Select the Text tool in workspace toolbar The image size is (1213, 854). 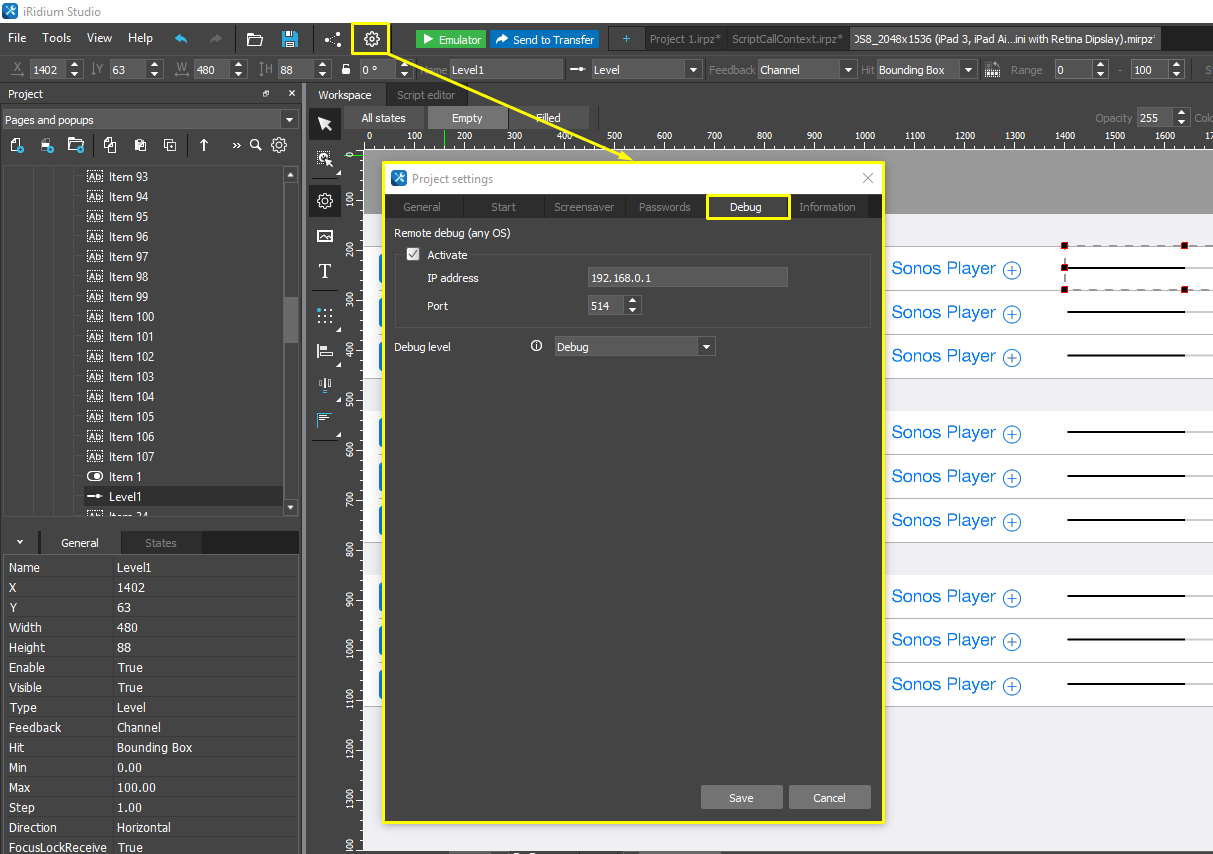(x=325, y=271)
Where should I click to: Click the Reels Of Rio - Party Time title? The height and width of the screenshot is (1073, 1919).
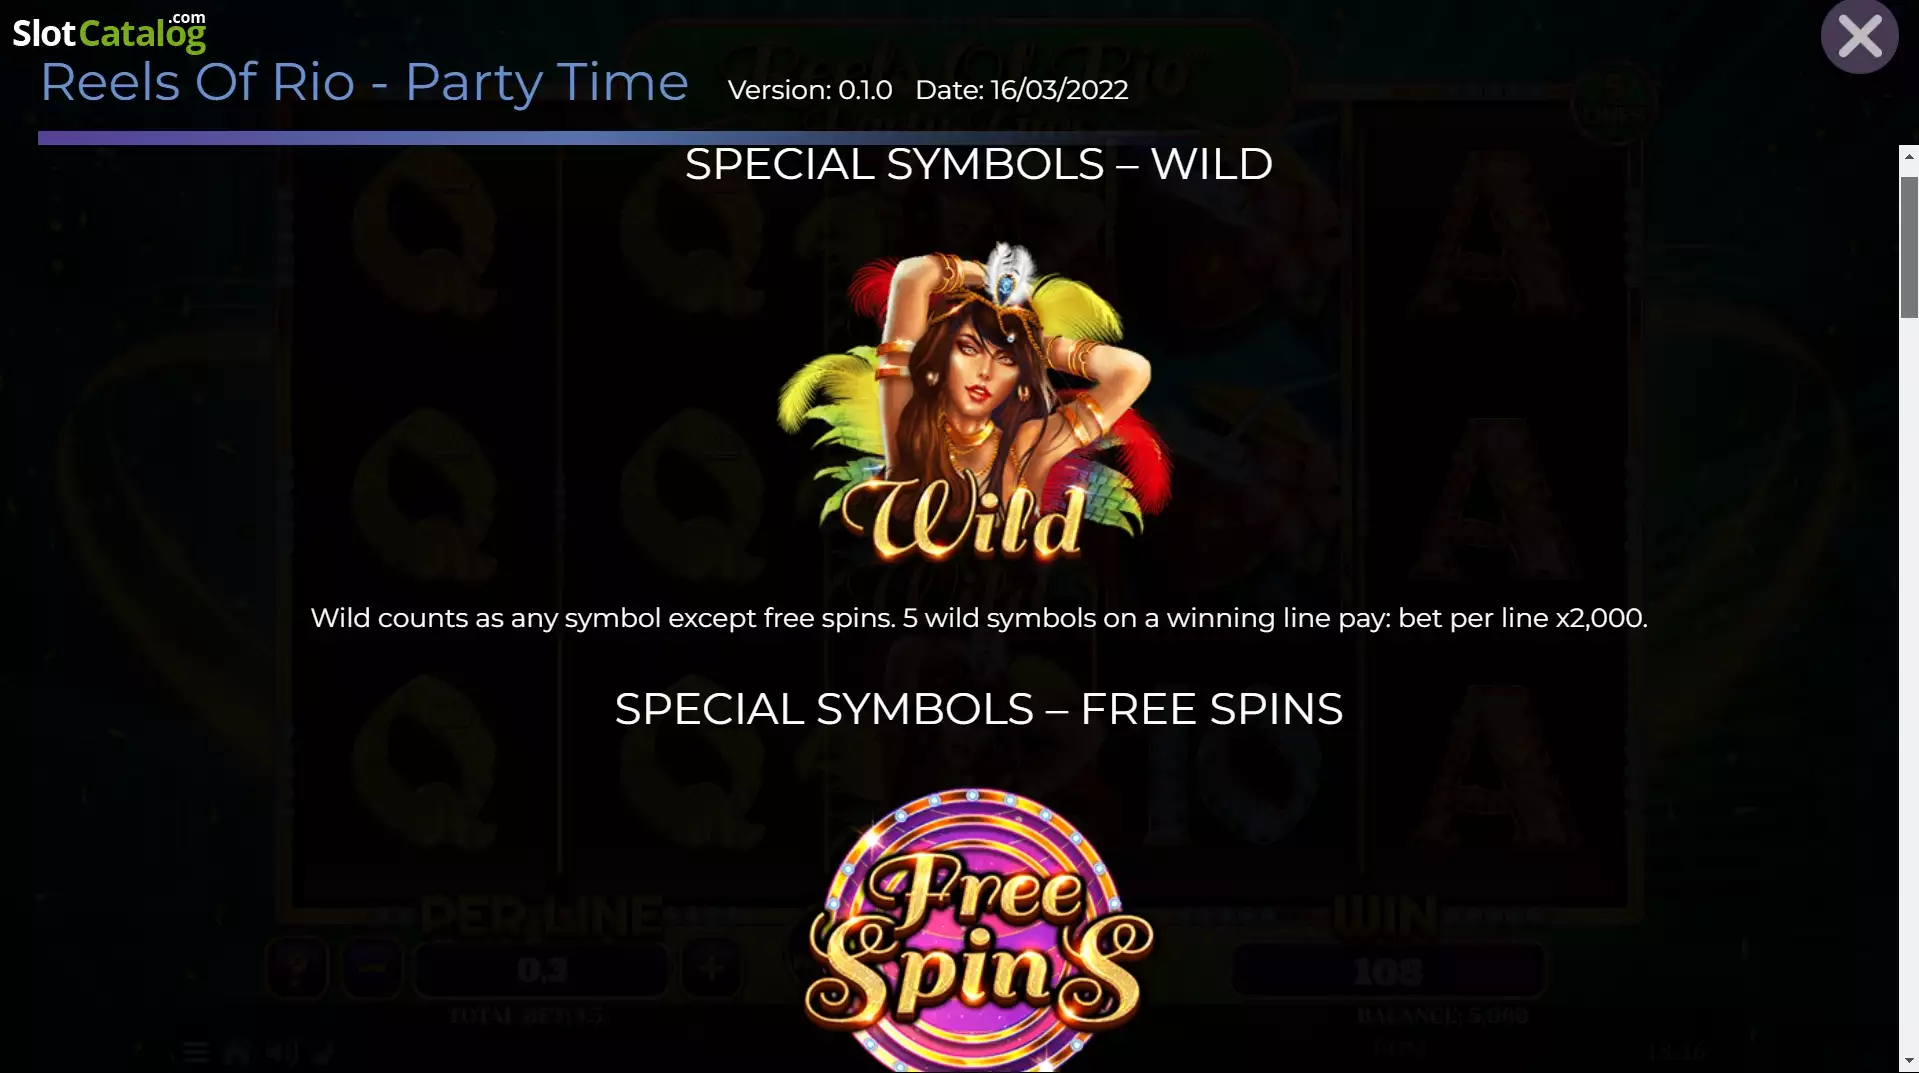364,82
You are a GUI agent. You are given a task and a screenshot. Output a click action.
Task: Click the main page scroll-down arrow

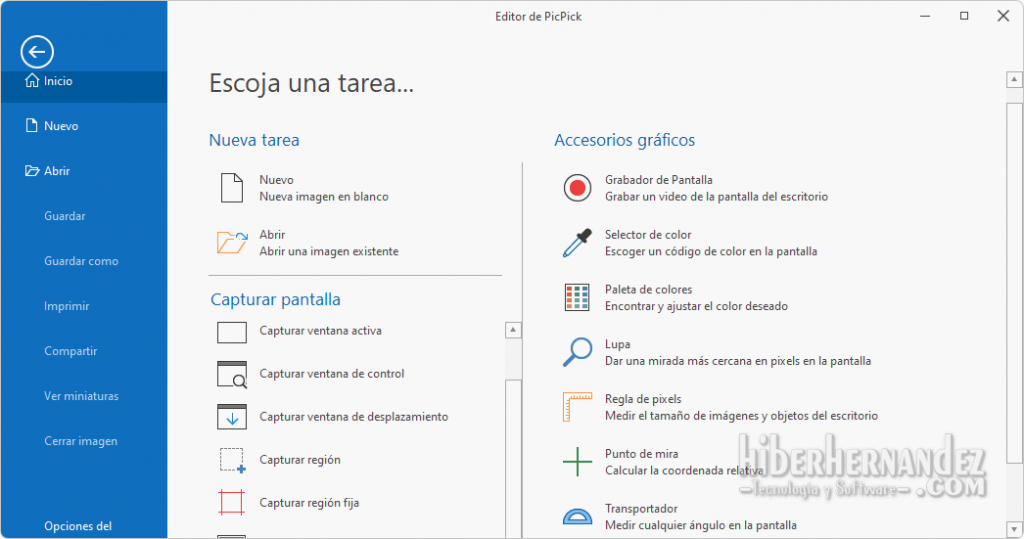click(x=1014, y=529)

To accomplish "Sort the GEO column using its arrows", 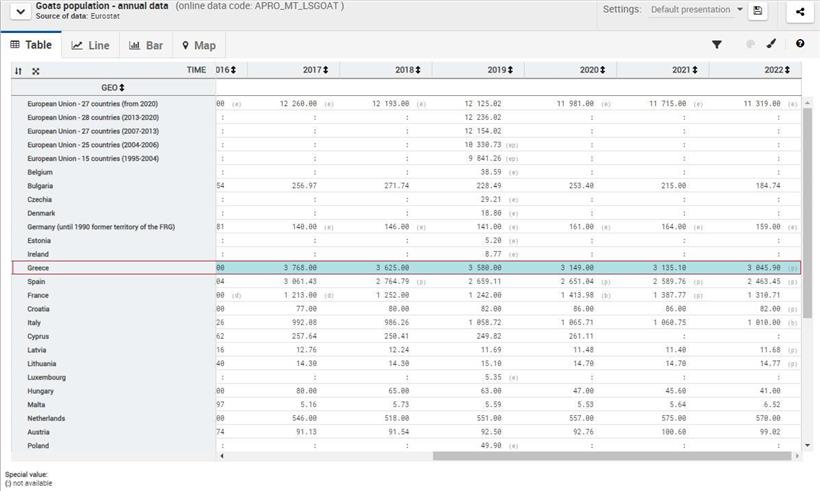I will [122, 87].
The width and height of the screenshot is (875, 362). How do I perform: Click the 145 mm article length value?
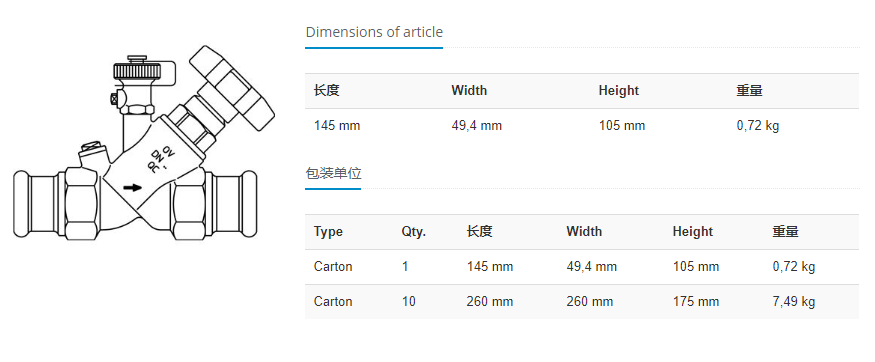click(337, 126)
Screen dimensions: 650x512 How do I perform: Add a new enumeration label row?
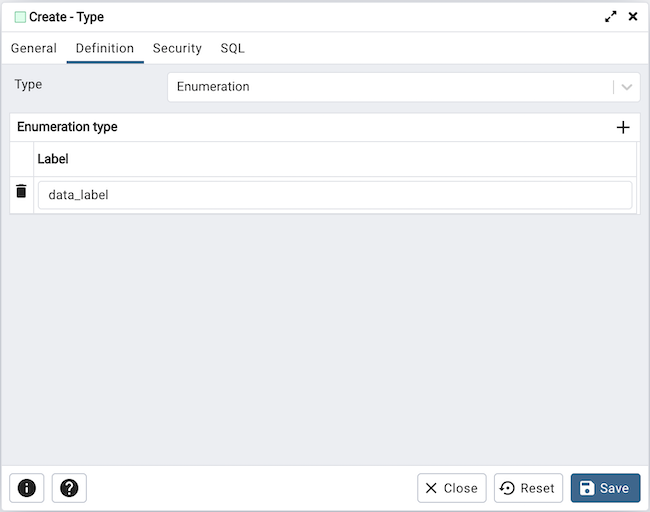[x=622, y=127]
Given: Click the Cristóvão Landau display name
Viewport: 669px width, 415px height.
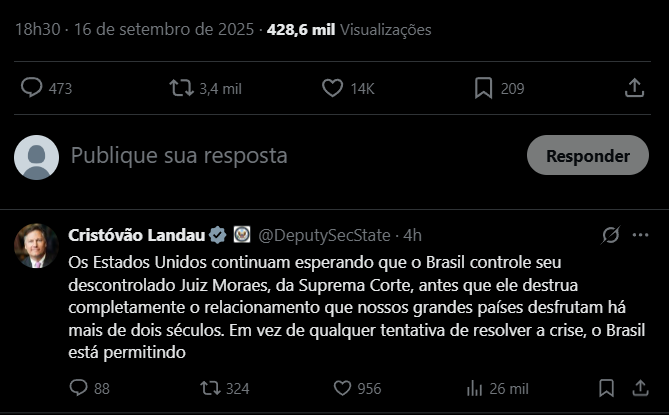Looking at the screenshot, I should pos(136,236).
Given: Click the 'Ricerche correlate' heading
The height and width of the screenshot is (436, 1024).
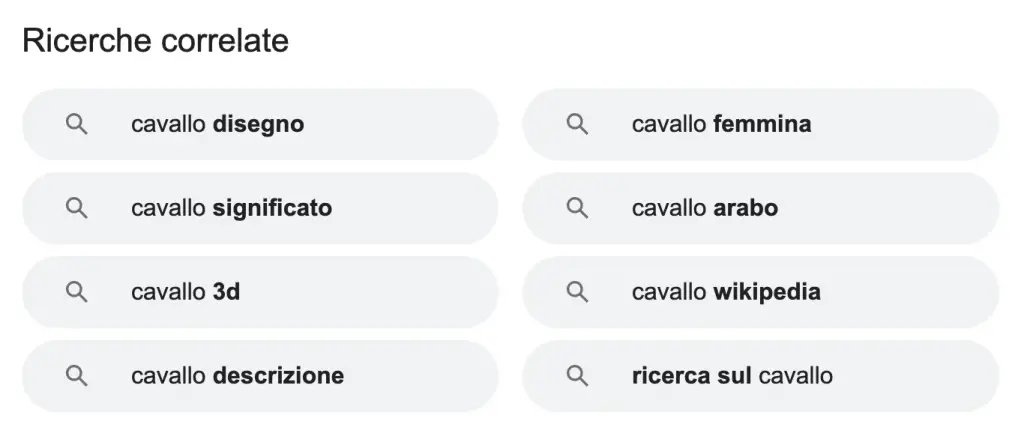Looking at the screenshot, I should (x=155, y=40).
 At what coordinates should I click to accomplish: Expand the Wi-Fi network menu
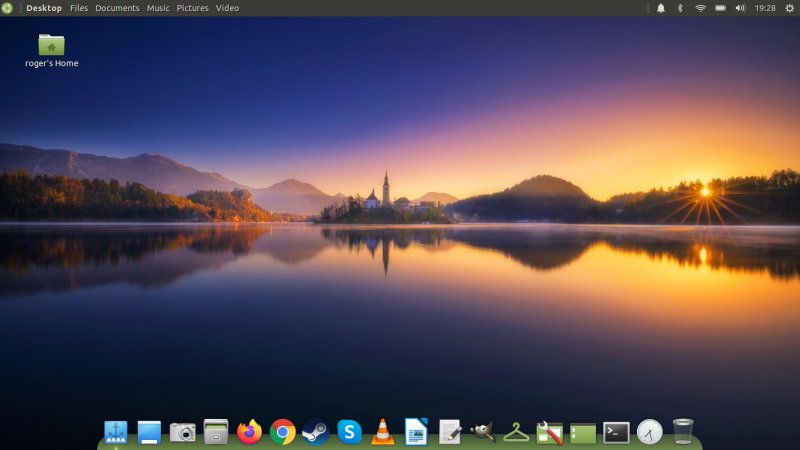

==*==

TASK TO CARRY OUT: Each line from the one that contains "Given: Click the 'Ricerche correlate' heading" through the end of the records should be restated exactly; include both end lines and leave any pictures out.

EXERCISE OUTPUT:
Given: Click the 'Ricerche correlate' heading
The height and width of the screenshot is (436, 1024).
Looking at the screenshot, I should (x=155, y=40).
 At what coordinates should I click to accomplish: Expand the Wi-Fi network menu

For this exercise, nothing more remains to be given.